## TASK GOAL
From the passage below on the lease dispute, extract the words starting with "In addition to" and going on through "able to do so.", copied exactly.
━━━ EXTRACT PROVIDED
His overarching point was that the requirement in clause 3(19) of the Lease for the tenant to obtain the landlord’s consent to the making by the tenant of a planning application, like the requirement in many leases for the tenant to obtain the landlord’s consent to change of use, to assignment or sub-letting and to the making of alterations, is to protect the landlord from damage to the reversion. His argument was that, once it is accepted (as it is) that one purpose of the proposed planning application is to improve Hautford’s chances of making a successful enfranchisement claim to acquire the freehold of the Property pursuant to the LRA, it is simply impossible properly to conclude that Tuesday One’s and Rotrust’s refusal of consent was outside the range of decisions which a reasonable landlord might have reached. As Mr Rainey graphically put it, enfranchisement would not merely damage the reversion: it would entirely extinguish it and would terminate for all time the relationship of landlord and tenant. In his skeleton argument Mr Rainey submitted that, save possibly where the reversion is very remote and obviously valueless, such as in the case of a 999 year lease at a peppercorn rent, risk of enfranchisement is a paradigm example of damage to the reversion.
In addition to that general point Mr Rainey submitted that the Judge had made a number of particular errors. He submitted that the Judge had wrongly distinguished Bickel and Kitway, in which it had been held that the landlord was reasonable in refusing consent to an assignment from a tenant who could not enfranchise under the LRA to one who would be able to do so.
━━━━━━
━━━ SUPPLIED MATERIAL
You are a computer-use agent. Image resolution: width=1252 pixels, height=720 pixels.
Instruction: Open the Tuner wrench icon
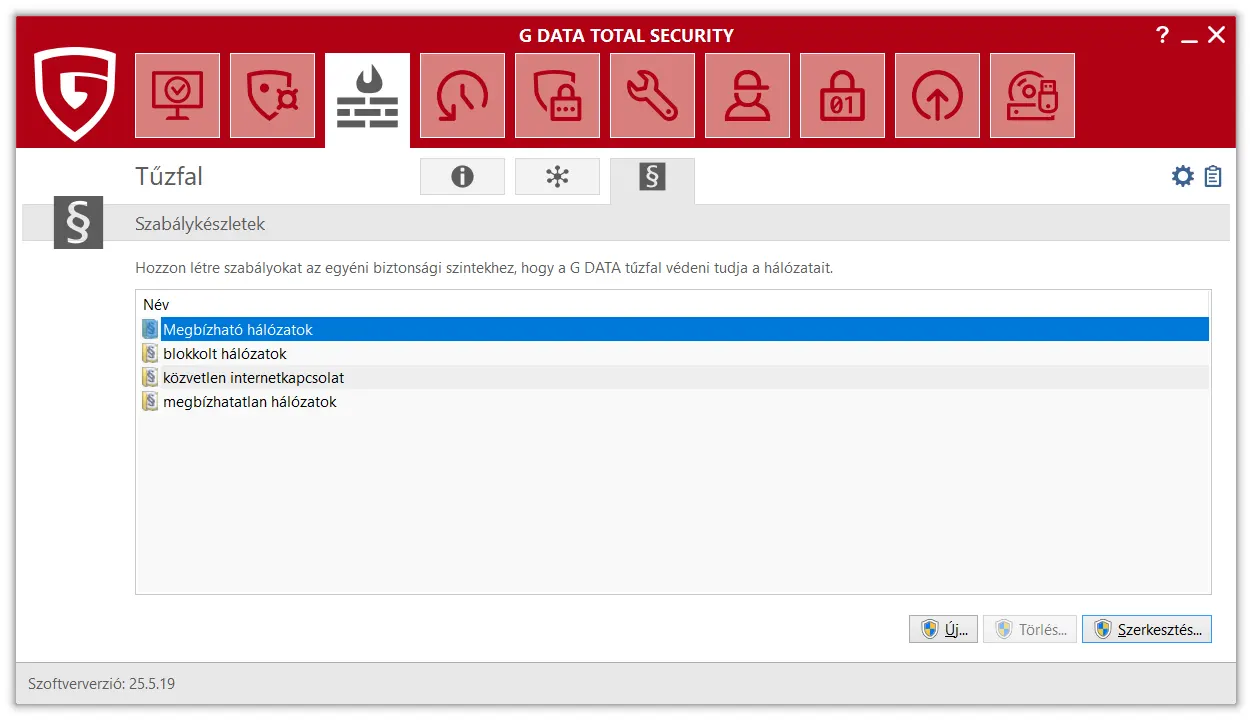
━━━━━━
## EXERCISE RESPONSE
In addition to that general point Mr Rainey submitted that the Judge had made a number of particular errors. He submitted that the Judge had wrongly distinguished Bickel and Kitway, in which it had been held that the landlord was reasonable in refusing consent to an assignment from a tenant who could not enfranchise under the LRA to one who would be able to do so.